» Extracted material:
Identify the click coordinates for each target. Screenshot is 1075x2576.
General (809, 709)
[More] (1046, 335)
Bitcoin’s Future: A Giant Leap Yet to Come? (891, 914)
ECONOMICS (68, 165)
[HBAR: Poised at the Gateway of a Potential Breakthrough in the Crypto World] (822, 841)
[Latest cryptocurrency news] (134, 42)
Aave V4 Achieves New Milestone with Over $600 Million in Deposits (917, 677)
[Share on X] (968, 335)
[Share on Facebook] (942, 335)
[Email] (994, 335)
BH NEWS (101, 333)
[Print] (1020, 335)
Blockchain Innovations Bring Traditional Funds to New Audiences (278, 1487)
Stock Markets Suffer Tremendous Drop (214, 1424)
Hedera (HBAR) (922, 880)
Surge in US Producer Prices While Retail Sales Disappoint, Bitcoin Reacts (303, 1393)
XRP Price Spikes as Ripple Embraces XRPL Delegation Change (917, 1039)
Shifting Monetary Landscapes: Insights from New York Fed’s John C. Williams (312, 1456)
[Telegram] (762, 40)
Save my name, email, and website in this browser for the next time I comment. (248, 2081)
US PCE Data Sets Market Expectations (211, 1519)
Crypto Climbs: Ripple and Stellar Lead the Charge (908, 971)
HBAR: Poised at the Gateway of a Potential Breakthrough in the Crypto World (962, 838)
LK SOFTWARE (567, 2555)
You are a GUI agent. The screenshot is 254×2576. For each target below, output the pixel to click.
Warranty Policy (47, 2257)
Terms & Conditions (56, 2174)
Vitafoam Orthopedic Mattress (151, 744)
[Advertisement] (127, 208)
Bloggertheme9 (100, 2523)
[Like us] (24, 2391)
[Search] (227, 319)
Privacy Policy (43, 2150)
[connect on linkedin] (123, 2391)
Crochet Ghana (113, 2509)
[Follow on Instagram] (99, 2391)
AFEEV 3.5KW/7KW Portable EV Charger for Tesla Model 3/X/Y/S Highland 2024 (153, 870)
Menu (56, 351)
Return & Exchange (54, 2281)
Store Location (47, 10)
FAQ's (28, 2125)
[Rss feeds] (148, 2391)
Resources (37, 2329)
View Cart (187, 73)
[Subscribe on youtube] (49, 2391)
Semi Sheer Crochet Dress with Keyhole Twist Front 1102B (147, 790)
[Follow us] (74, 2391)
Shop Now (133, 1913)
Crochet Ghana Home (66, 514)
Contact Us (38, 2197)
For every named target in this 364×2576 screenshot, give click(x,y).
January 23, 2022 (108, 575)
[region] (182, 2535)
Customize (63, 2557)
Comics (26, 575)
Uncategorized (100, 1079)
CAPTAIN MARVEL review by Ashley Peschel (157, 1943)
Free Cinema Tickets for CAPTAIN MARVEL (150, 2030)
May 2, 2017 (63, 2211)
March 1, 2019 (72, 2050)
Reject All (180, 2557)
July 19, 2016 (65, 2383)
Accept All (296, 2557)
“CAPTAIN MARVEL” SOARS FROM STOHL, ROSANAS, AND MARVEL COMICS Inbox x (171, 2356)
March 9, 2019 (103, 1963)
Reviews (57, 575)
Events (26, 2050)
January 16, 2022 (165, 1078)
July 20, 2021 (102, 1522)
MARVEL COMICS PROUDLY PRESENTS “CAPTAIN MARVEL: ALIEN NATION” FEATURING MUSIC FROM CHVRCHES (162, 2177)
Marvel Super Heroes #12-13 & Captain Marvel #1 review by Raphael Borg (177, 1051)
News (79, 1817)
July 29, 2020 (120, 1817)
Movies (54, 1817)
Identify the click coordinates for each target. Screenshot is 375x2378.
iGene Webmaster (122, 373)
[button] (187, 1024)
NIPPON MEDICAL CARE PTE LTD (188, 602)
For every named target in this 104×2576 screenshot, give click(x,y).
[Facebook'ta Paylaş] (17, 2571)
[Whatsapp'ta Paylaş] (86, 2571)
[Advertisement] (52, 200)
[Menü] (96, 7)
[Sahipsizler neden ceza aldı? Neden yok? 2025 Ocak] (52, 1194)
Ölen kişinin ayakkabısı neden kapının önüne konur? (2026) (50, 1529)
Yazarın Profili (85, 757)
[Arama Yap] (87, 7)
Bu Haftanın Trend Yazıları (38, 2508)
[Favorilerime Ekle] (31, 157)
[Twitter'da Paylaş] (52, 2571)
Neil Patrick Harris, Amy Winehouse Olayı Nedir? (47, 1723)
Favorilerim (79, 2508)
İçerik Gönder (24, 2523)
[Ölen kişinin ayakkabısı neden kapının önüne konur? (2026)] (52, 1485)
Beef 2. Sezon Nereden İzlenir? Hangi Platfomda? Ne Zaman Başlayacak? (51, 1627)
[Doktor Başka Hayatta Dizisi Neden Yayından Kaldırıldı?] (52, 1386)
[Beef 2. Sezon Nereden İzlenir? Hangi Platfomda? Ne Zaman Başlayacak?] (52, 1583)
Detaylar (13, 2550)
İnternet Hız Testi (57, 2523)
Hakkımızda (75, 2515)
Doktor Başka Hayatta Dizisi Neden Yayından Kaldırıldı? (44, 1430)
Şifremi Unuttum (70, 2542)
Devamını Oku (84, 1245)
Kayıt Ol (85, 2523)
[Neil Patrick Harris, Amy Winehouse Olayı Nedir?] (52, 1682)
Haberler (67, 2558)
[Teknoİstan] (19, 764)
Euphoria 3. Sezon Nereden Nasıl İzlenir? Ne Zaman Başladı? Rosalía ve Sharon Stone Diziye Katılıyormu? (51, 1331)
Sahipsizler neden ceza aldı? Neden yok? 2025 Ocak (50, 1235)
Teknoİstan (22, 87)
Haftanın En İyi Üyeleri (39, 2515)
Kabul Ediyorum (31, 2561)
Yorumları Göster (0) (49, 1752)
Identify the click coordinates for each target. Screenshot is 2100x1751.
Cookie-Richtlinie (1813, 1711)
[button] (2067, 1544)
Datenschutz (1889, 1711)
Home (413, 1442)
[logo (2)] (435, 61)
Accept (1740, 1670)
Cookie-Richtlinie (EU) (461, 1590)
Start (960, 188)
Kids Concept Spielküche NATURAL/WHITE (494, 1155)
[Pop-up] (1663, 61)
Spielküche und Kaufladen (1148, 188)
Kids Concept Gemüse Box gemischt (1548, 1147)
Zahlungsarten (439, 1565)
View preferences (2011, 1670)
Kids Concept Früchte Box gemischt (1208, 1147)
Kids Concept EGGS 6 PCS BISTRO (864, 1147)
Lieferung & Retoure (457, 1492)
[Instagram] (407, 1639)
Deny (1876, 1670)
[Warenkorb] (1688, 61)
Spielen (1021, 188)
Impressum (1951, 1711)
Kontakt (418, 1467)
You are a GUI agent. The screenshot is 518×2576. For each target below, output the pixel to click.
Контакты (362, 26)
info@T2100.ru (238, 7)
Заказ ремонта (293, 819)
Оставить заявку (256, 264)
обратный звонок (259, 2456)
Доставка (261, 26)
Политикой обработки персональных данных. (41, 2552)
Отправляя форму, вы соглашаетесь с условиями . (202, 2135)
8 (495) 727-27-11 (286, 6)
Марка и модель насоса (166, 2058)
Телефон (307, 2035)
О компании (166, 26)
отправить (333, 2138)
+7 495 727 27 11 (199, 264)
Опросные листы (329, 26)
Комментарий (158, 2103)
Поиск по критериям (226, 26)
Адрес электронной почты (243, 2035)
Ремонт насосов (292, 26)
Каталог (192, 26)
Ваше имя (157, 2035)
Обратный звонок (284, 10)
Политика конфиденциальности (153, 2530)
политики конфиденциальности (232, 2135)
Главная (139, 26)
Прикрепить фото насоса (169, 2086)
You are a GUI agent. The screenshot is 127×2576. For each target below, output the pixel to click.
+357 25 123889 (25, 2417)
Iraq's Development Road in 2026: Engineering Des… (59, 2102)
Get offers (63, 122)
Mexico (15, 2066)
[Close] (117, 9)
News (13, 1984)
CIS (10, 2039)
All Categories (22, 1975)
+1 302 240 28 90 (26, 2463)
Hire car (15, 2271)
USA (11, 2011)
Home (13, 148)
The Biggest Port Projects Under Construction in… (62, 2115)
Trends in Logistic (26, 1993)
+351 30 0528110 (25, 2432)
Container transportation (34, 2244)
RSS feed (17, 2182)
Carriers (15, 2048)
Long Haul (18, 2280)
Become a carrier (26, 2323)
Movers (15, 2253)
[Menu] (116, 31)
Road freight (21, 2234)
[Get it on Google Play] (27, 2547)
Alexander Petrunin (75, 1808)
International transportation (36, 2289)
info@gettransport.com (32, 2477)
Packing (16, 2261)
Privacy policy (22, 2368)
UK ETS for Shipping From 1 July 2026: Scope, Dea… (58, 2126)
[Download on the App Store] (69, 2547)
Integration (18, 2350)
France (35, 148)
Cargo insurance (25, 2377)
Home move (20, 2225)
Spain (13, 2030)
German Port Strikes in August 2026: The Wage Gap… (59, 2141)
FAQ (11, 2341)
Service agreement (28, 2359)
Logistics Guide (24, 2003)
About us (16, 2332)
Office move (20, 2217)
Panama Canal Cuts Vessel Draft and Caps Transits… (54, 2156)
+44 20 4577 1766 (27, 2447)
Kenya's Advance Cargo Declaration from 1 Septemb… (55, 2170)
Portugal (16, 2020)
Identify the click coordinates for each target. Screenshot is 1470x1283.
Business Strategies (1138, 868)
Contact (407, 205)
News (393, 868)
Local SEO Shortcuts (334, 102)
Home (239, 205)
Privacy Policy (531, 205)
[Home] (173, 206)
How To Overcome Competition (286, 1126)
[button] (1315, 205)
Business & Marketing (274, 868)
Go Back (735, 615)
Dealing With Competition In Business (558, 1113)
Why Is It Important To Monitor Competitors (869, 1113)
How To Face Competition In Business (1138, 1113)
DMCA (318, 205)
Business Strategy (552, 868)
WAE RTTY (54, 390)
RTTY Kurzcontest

» Task requirements: Please reproduce, exactly as they appear above, the lines from the line containing "Customize (63, 2557)" up to and including the line containing "x (171, 2356)".

» Answer box:
Customize (63, 2557)
Comics (26, 575)
Uncategorized (100, 1079)
CAPTAIN MARVEL review by Ashley Peschel (157, 1943)
Free Cinema Tickets for CAPTAIN MARVEL (150, 2030)
May 2, 2017 (63, 2211)
March 1, 2019 (72, 2050)
Reject All (180, 2557)
July 19, 2016 (65, 2383)
Accept All (296, 2557)
“CAPTAIN MARVEL” SOARS FROM STOHL, ROSANAS, AND MARVEL COMICS Inbox x (171, 2356)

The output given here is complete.